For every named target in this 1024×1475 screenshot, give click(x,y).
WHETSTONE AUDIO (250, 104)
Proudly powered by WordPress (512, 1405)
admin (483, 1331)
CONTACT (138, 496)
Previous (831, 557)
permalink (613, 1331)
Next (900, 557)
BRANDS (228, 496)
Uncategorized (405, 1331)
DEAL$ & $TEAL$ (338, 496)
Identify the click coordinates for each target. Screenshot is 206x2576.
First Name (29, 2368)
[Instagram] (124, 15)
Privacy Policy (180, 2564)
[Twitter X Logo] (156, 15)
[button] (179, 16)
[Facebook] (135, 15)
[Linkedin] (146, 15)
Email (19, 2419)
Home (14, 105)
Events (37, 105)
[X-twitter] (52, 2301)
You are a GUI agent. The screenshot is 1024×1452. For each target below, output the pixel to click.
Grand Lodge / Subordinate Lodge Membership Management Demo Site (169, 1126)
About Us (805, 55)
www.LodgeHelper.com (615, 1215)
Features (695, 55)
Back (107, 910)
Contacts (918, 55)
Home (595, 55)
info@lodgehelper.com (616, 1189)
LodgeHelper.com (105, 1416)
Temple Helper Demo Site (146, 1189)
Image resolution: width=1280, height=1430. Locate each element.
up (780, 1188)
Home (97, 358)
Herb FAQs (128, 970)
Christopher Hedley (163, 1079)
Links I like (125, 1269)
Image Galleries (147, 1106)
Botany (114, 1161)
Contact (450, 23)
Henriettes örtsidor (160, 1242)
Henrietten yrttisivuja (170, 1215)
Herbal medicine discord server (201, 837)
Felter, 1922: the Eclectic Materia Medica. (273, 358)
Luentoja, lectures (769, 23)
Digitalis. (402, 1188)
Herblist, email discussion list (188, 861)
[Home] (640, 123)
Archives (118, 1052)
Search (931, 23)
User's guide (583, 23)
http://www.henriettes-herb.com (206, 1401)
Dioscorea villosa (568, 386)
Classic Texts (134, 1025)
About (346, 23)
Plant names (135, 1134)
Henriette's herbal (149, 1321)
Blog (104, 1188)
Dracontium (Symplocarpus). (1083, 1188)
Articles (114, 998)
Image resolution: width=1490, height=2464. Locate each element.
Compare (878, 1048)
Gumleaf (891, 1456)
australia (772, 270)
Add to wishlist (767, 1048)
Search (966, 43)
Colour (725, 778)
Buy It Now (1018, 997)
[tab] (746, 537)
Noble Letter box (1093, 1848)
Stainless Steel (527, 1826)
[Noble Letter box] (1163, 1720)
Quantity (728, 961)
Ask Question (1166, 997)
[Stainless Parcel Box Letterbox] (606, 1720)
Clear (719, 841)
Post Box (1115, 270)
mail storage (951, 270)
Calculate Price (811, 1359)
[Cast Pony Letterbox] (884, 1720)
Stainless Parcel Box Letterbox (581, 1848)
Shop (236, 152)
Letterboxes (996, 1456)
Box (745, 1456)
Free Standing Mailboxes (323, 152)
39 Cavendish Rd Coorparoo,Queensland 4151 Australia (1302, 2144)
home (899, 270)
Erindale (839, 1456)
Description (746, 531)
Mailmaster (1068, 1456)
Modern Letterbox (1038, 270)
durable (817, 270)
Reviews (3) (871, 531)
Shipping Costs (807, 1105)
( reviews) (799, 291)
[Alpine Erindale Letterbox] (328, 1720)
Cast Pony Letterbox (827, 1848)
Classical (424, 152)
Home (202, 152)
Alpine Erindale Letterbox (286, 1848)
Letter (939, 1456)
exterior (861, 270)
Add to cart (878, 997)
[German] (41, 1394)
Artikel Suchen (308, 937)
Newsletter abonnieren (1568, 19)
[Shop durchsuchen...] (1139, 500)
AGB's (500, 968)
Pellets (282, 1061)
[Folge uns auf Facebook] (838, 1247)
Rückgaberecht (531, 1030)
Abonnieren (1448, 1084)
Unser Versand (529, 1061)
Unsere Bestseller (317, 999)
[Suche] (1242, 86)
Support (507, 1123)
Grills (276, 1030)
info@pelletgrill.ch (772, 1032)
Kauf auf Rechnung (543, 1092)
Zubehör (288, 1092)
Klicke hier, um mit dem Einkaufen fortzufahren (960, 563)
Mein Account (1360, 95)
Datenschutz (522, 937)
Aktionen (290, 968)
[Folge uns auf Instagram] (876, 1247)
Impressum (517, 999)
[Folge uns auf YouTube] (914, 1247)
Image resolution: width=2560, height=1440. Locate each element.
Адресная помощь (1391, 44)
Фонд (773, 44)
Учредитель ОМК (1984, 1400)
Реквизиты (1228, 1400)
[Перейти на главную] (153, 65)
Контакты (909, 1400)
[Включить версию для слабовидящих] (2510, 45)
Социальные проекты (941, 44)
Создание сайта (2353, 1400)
+ + + + + + +
- _What you have to do_: In the answer, give the lines from the first line of the data through the line with "Features (695, 55)", exactly as they appear and with no additions.

- _Worked solution_:
For every named target in this 1024×1475 screenshot, give click(x,y).
WHETSTONE AUDIO (250, 104)
Proudly powered by WordPress (512, 1405)
admin (483, 1331)
CONTACT (138, 496)
Previous (831, 557)
permalink (613, 1331)
Next (900, 557)
BRANDS (228, 496)
Uncategorized (405, 1331)
DEAL$ & $TEAL$ (338, 496)
Identify the click coordinates for each target. Screenshot is 206x2576.
First Name (29, 2368)
[Instagram] (124, 15)
Privacy Policy (180, 2564)
[Twitter X Logo] (156, 15)
[button] (179, 16)
[Facebook] (135, 15)
[Linkedin] (146, 15)
Email (19, 2419)
Home (14, 105)
Events (37, 105)
[X-twitter] (52, 2301)
You are a GUI agent. The screenshot is 1024×1452. For each target below, output the pixel to click.
Grand Lodge / Subordinate Lodge Membership Management Demo Site (169, 1126)
About Us (805, 55)
www.LodgeHelper.com (615, 1215)
Features (695, 55)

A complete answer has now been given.